Dagster Cloud: 5X Faster Deployments

Using pex, Serverless Dagster Cloud now deploys 4 to 5 times faster by avoiding the overhead of building and launching Docker images.

Serverless development and feedback loops

With Serverless Dagster Cloud you can develop and deploy Dagster code without setting up either a local development environment or any cloud infrastructure. When you commit a change to GitHub, a GitHub Action builds and deploys your code directly to Dagster Cloud, where you can view and interact with your Dagster objects in the UI. With Dagster Cloud, remote environments are used for sharing deployments with collaborators using auto-created staging environments. The combination of individual local development and shared remote environments make for a powerful development cycle.

Initially, we used our standard Docker-based build process for Dagster Cloud Serverless, however, we soon discovered that this makes the edit-deploy-run cycle tediously slow. To speed this up we implemented a system to ship code outside Docker images. This post describes the problems we analyzed, the solution we settled on, and the various trade-offs we made in the process.

> Shalabh Chaturvedi shares a high level overview of Dagster Cloud's new Fast Deploy capability.

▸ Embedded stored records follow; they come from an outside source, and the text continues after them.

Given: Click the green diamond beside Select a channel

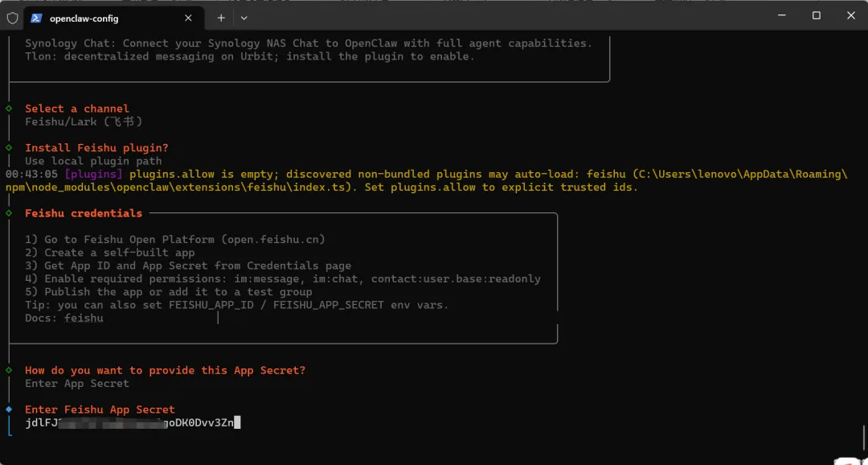Looking at the screenshot, I should [9, 109].
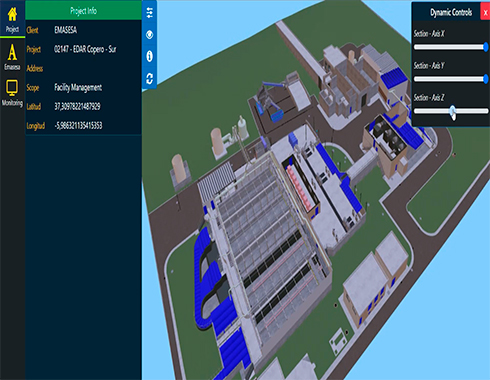Click the Facility Management scope text
Image resolution: width=490 pixels, height=380 pixels.
(78, 87)
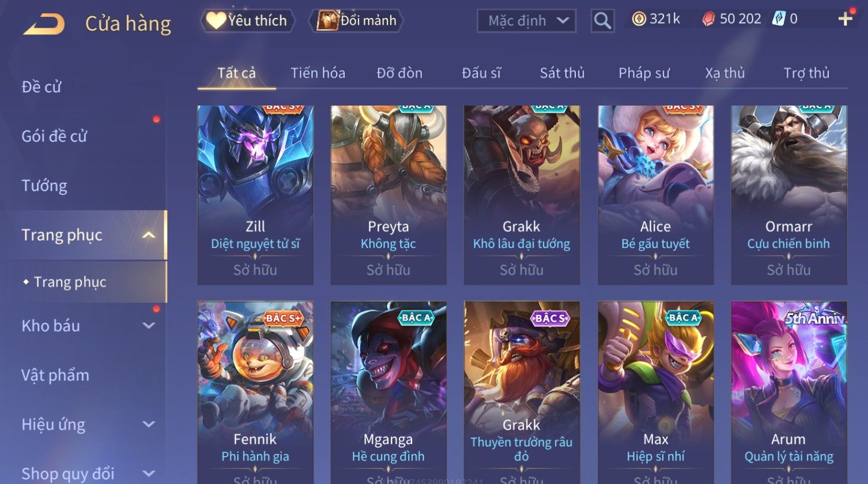Click the gold coin icon showing 321k
Screen dimensions: 868x484
coord(639,20)
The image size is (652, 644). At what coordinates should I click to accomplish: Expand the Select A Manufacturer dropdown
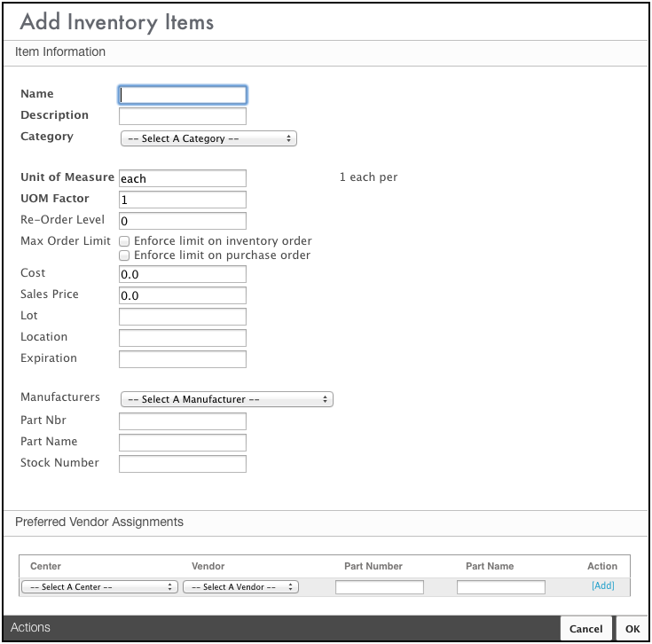(x=226, y=399)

The problem with Docker images

When we build Docker images on GitHub and deploy them to Dagster Cloud, each commit takes anywhere from 3 to 5 minutes to show up in the Dagster UI. Serverless developers often make a small change to the code in each iteration, and having to wait upwards of 3 minutes to see the effect of that change gets tiresome very quickly. We analyzed “what happens when you change one line of code and commit” and discovered the following:

As you see above, the two things that take the longest are:- building a Docker image (60 - 90+ seconds)- deploying the Docker container (90 seconds)

Let's look at each of these.

Building Docker images

Some things to note about building a Docker image:

Docker images are made of multiple layers in a stack, where each layer is built by a subset of the commands in the Dockerfile.
Each layer is identified by a hash.
When uploading images to a registry, only the layers not present in the registry (as identified by the hash) are uploaded.
Rebuilding images on a GitHub build machine using the GitHub Actions cache pulls all unaffected layers from the cache onto the build machine. Note that if you have a large set of dependencies in your project that don't change, they will still be copied from the cache to the build machine during the build process.
Docker builds are not deterministic. If you build an image twice with the same exact same contents, it may produce a different hash each time. (While not directly relevant, we wanted to note this unexpected observation. As a corner case, consider that a freshly built large layer that is identical to a layer already in the registry may still get uploaded as a new layer.)

Launching Docker containers

The main thing to note about launching Docker containers is that we use AWS Fargate and it takes anywhere from 45 to 90 seconds to provision and boot an image. It does not provide any image caching. Launching a new container downloads all layers from the registry onto the provisioned container.

Other constraints

After the Docker image is built and launched, we run the user's code to extract metadata that is displayed in the UI. This is unavoidable and can take anywhere from a couple of seconds to 30 seconds or more, depending on how the metadata is computed (for example, it could connect to a database to read the schema). This code server remains alive and serves metadata requests until a new version of the code is pushed, which then launches a new container.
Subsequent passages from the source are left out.